Agent Security Skill Scanner Gitee
Security checks across malware telemetry and agentic risk
Overview
The scanner’s main purpose is plausible, but its instructions reference unreviewed or missing background automation and inconsistent install sources, so it should be reviewed before use.
Install only from the repository/version you intended to trust, avoid running the documented daemon or missing helper scripts until their source is available, and use limited API keys if enabling LLM analysis or webhooks.
VirusTotal
VirusTotal findings are pending for this skill version.
Risk analysis
Artifact-based informational review of SKILL.md, metadata, install specs, static scan signals, and capability signals. ClawScan does not execute the skill or run runtime probes.
A user could be guided to install or run code from a different repository than the reviewed skill package.
The documented source install URL differs from the registry/homepage repository shown for this skill, creating provenance ambiguity about which code a user or agent should trust and run.
git clone https://github.com/agent-security/scanner.git
Pin one authoritative repository and version, align the registry metadata with the install instructions, and avoid directing users to unreviewed alternate sources.

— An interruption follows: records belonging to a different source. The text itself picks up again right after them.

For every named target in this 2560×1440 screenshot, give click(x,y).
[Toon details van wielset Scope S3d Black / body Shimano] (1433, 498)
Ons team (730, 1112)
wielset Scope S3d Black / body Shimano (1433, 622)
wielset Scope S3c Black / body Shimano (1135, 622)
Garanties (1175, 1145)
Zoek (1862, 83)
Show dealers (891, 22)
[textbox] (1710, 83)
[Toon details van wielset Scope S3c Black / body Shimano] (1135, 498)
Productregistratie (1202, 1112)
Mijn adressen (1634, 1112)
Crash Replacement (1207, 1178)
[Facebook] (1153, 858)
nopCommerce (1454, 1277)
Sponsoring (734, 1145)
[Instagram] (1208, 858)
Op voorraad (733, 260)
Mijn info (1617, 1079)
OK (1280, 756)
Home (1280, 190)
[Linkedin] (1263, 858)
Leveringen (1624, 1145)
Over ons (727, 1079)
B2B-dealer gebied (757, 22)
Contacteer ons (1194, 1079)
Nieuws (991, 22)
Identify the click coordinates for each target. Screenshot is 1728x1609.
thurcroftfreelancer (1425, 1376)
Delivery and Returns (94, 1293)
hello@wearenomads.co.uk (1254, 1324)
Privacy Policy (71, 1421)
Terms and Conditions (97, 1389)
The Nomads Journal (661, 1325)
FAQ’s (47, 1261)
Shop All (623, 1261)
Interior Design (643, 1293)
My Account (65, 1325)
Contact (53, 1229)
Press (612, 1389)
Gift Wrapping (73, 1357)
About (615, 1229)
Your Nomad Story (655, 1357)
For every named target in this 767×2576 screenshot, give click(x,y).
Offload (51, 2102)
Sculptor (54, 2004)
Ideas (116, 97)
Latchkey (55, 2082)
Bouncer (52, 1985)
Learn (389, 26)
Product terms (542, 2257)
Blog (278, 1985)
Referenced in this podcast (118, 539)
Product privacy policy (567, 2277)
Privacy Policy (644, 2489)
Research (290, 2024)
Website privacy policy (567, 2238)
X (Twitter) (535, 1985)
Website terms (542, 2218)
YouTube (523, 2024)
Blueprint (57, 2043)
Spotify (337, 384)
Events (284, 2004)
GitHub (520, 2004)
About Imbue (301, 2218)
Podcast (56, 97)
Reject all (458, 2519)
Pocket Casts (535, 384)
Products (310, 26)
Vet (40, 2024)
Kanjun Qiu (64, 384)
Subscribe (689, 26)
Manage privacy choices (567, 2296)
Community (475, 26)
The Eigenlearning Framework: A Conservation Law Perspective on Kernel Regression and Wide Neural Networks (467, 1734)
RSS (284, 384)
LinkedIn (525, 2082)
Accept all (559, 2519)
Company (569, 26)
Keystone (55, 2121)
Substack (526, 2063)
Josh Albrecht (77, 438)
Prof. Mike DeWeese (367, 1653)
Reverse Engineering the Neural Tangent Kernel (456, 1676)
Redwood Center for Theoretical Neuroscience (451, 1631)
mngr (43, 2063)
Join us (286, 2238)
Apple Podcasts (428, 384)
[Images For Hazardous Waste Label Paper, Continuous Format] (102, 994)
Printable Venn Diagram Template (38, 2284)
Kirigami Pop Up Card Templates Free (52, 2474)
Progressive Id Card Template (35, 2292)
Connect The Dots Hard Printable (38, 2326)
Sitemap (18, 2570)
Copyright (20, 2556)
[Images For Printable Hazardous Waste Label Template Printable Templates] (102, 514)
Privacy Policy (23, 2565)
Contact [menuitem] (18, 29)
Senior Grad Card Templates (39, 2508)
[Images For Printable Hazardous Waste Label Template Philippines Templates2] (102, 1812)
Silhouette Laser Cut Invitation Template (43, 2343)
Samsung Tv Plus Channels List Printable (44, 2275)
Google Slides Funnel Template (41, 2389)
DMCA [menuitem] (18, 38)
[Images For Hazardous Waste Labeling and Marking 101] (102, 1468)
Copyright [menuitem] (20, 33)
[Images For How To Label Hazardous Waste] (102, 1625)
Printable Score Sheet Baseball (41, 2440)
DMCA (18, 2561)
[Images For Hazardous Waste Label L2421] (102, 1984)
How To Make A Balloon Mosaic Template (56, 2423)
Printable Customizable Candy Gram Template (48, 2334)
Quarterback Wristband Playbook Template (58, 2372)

Following the docs may require running missing or externally obtained helper code whose behavior was not included in this review.
The instructions reference lingshun_scanner_daemon.py and related automation scripts, but those files are not present in the supplied manifest, so their behavior is not reviewable here.
nohup python3 lingshun_scanner_daemon.py > logs/daemon.log 2>&1 &
Include all referenced runtime helpers in the package, or remove those commands until the source, scope, and version are reviewable.
A background scanner or optimizer could continue consuming resources or processing files after the user expected the task to be done.
This command starts a background daemon that can keep running after the immediate user task, but the artifacts do not define its operating scope, stop procedure, or containment.
nohup python3 lingshun_scanner_daemon.py > logs/daemon.log 2>&1 &
Do not run the daemon commands until the helper source is present and the documentation clearly states what it monitors, how long it runs, where it writes data, and how to stop it.
Users may need to provide provider credentials that are not visible in the registry’s declared credential contract.
The skill documents an optional LLM API key for analysis; this is expected for the advertised LLM feature, but the registry metadata declares no environment variables or primary credential.
export LLM_API_KEY=your_api_key
Declare optional credentials and document the minimum required scope; users should use a dedicated, limited API key.
Sensitive source code or security findings could be sent to an external provider if LLM analysis is enabled.
The optional LLM analysis feature implies sending scanned code or findings to a configured external LLM endpoint; this is purpose-aligned but affects data boundaries.
export LLM_API_URL=https://api.example.com/v1/chat
Use only trusted LLM endpoints, review provider retention policies, and avoid enabling LLM analysis on confidential code unless approved.
Users might over-trust the scanner’s results and skip human review or independent validation.
The documentation makes very strong security-performance claims. The artifacts include self-reported validation data, but users should not treat those claims as independent assurance.
**检测率 (DR)** | **100%**
Treat the scanner as an aid, validate it on your own samples, and keep human review for high-risk findings.